"Vivez, avant qu'une “saleté“ ne vous tombe dessus ! »

France Dimanche
"Vivez, avant qu'une “saleté“ ne vous tombe dessus ! »

« Le 30 juillet 2006, alors que nous revenons de vacances avec mon mari et mes deux filles, je me découvre une boule au sein. Tout de suite, c'est l'angoisse. Ma mère a eu un cancer en 1983. Elle en est morte en 1993 après dix ans de galères. Je vais à l'hôpital, mais on ne peut pas me recevoir faute de rendez-vous. Ce n'est qu'après six semaines qu'on m'annonce que j'ai un cancer du sein. J'avais un doute, je le sentais. Pourtant, le mois d'avril précédent, j'avais passé une mammographie, et ça allait.

À ce moment-là, j'ai 47 ans et je me sens larguée. C'est le tsunami dans ma famille. Je me dis que, comme ma mère, je vais mourir du crabe. Je revis la même chose, j'ai l'impression d'être ma mère. C'est comme vivre deux cancers en même temps. Je rentre alors dans le cycle traitements, chimiothérapie, perte de cheveux... Mais la souffrance psychologique est la plus forte. Tous mes soucis personnels me reviennent d'un coup. Quand on est malade, les trucs pas réglés resurgissent. Après un an de lutte et une opération pour enlever la tumeur, j'ai commencé à aller mieux.

Mais j'ai compris que je devais changer ma vie pour éviter un retour du cancer. Je suis persuadée que cette maladie est née de tout le stress accumulé pendant les vingt-cinq ans qui ont précédé. Un accident de la route à 20 ans, la mort de ma mère, les efforts accumulés pour réussir ma vie professionnelle... Avant la maladie, j'étais accro au boulot. C'était même ma priorité. J'avais monté mon institut de beauté, je donnais des cours, j'étais représentante, je visitais des hôpitaux. Je ne savais pas dire non, j'acceptais tout.

Le vendredi, je donnais quatre heures de cours de danse bénévolement. Le bénéfice des spectacles offrait des vacances aux enfants cancéreux, accompagnés par une équipe médicale. Donner ces cours était pour moi une façon de faire le deuil de maman. Ajoutez à cela, les courses du samedi et vous comprendrez que, le dimanche, j'étais sur les genoux. En fait, je m'épuisais.

Données enregistrées
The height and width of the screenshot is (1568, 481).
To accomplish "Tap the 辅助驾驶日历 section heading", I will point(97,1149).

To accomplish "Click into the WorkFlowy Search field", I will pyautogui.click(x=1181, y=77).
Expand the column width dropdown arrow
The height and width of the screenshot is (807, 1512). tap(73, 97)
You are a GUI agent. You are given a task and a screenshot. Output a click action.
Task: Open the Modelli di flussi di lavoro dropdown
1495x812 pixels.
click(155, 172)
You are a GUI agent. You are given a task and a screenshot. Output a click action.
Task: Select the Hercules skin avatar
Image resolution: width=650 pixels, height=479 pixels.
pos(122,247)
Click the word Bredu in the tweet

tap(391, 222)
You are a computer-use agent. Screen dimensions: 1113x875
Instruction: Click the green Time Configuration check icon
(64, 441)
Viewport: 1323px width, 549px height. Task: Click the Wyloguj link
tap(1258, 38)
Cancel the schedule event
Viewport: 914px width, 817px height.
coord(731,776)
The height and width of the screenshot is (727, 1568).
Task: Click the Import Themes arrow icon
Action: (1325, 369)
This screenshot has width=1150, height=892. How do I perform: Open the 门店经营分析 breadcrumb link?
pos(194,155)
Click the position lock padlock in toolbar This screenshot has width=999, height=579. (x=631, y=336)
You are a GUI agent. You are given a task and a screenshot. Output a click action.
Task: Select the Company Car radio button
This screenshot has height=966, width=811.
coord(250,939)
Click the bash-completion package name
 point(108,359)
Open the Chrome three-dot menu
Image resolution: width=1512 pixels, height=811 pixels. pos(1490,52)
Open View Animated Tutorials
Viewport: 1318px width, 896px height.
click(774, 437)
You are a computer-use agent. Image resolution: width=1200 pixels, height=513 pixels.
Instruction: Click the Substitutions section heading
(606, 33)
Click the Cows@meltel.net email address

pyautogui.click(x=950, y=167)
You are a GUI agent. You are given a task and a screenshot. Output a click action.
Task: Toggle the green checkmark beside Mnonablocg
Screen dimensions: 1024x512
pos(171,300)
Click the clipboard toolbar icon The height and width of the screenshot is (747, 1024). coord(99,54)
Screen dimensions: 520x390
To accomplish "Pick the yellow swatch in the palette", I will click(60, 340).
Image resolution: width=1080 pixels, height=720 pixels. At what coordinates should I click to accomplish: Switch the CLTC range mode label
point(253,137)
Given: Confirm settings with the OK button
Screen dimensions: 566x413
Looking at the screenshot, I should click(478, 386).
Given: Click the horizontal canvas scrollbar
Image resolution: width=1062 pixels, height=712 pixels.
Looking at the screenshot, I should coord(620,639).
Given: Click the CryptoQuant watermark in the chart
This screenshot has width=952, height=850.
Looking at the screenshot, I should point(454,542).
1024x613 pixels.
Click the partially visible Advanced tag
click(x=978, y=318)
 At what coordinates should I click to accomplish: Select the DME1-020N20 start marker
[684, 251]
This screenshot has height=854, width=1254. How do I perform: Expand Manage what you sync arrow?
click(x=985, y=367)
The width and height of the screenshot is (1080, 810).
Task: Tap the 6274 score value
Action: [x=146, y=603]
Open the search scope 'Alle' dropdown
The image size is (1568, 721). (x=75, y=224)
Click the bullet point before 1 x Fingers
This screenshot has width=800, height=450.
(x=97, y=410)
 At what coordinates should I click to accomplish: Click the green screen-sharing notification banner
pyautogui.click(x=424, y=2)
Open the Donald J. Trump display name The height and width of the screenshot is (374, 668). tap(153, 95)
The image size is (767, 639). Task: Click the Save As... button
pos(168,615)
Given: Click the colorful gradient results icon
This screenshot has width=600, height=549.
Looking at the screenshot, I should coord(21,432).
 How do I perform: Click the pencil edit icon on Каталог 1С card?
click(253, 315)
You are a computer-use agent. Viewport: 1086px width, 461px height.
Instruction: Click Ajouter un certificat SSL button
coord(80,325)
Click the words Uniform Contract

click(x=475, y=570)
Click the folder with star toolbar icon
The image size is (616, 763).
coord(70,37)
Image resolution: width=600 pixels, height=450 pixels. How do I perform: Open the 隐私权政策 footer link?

Consignes de l'exercice:
**A.** Relevez dans le témoignage le passage situé entre « Mais j'ai compris » et « non, j'acceptais tout. », ces deux passages inclus.
**B.** D'après le témoignage, combien d'heures de cours de danse étaient données bénévolement le vendredi ?
**C.** Rédigez la suite du témoignage sur le cancer du sein à partir de sa dernière phrase.
Ces données proviennent d'une autre source que le témoignage.

Corrigé par question:
**A.**
Mais j'ai compris que je devais changer ma vie pour éviter un retour du cancer. Je suis persuadée que cette maladie est née de tout le stress accumulé pendant les vingt-cinq ans qui ont précédé. Un accident de la route à 20 ans, la mort de ma mère, les efforts accumulés pour réussir ma vie professionnelle... Avant la maladie, j'étais accro au boulot. C'était même ma priorité. J'avais monté mon institut de beauté, je donnais des cours, j'étais représentante, je visitais des hôpitaux. Je ne savais pas dire non, j'acceptais tout.

**B.** Quatre heures de cours de danse étaient données bénévolement le vendredi.

**C.**
Depuis ma sortie de l'hôpital, j'ai changé mes habitudes. Ma famille est devenu prioritaire, plus que le boulot. Maintenant, l'amour des miens, leur santé, la mienne passent avant tout. Je n'hésite plus à me reposer quand j'en ressens le besoin. J'ai aussi changé mes habitudes alimentaires en passant au régime crétois. Ce cancer a tout remis en question. On a tous un potentiel négatif en nous. Avec, en plus, l'héritage génétique de ma mère, cela a fait un cocktail explosif. Je ne veux plus être l'alliée du stress. Mes filles de 20 et 25 ans ont aussi changé. Elles se surveillent. L'aînée mange plus bio, est plus sportive. Elles ont été très fortes pendant ma maladie. Avec mon mari, Lou, on était tous dans le même bateau. Après ma guérison, ils ont attrapé de petites infections par contrecoup.

Aujourd'hui, je suis en rémission. Mais je me considère toujours en plein combat. Je prends encore des médicaments, et je passe des examens régulièrement. Mon chirurgien est optimiste. J'ai commencé à écrire mon livre quand j'étais à l'hôpital. J'ai pris pour pseudo Klairet, le surnom que me donnait, petite, une institutrice morte d'un cancer depuis. Écrire était un exutoire utile. Je l'ai fait pour mes filles aussi. J'ai reçu l'aide de Marylène Bergmann, une présentatrice de télévision très connue en Lorraine et en Belgique. Elle a accepté d'écrire ma préface, et je l'en remercie beaucoup.

J'ai reçu beaucoup de courriers de lecteurs malades ou pas. Ils me disent : “Vous exprimez ce que je n'arrivais pas à exprimer“. Les gens en bonne santé me disent que “Plus heureuse qu'avant mon cancer !“ leur a mis un coup de pied au cul. Si le “crabe“ me fout la paix, je lui dirai merci de m'avoir ouvert les yeux. Mon message est simple. Vivez avant qu'une saleté arrive. Réalisez vos rêves avant la retraite. Croyez-moi, on a en soi des ressources insoupçonnées. »

"Plus heureuse qu'avant mon cancer !" de Klairet S., aux Editions Édilivre, 17 €.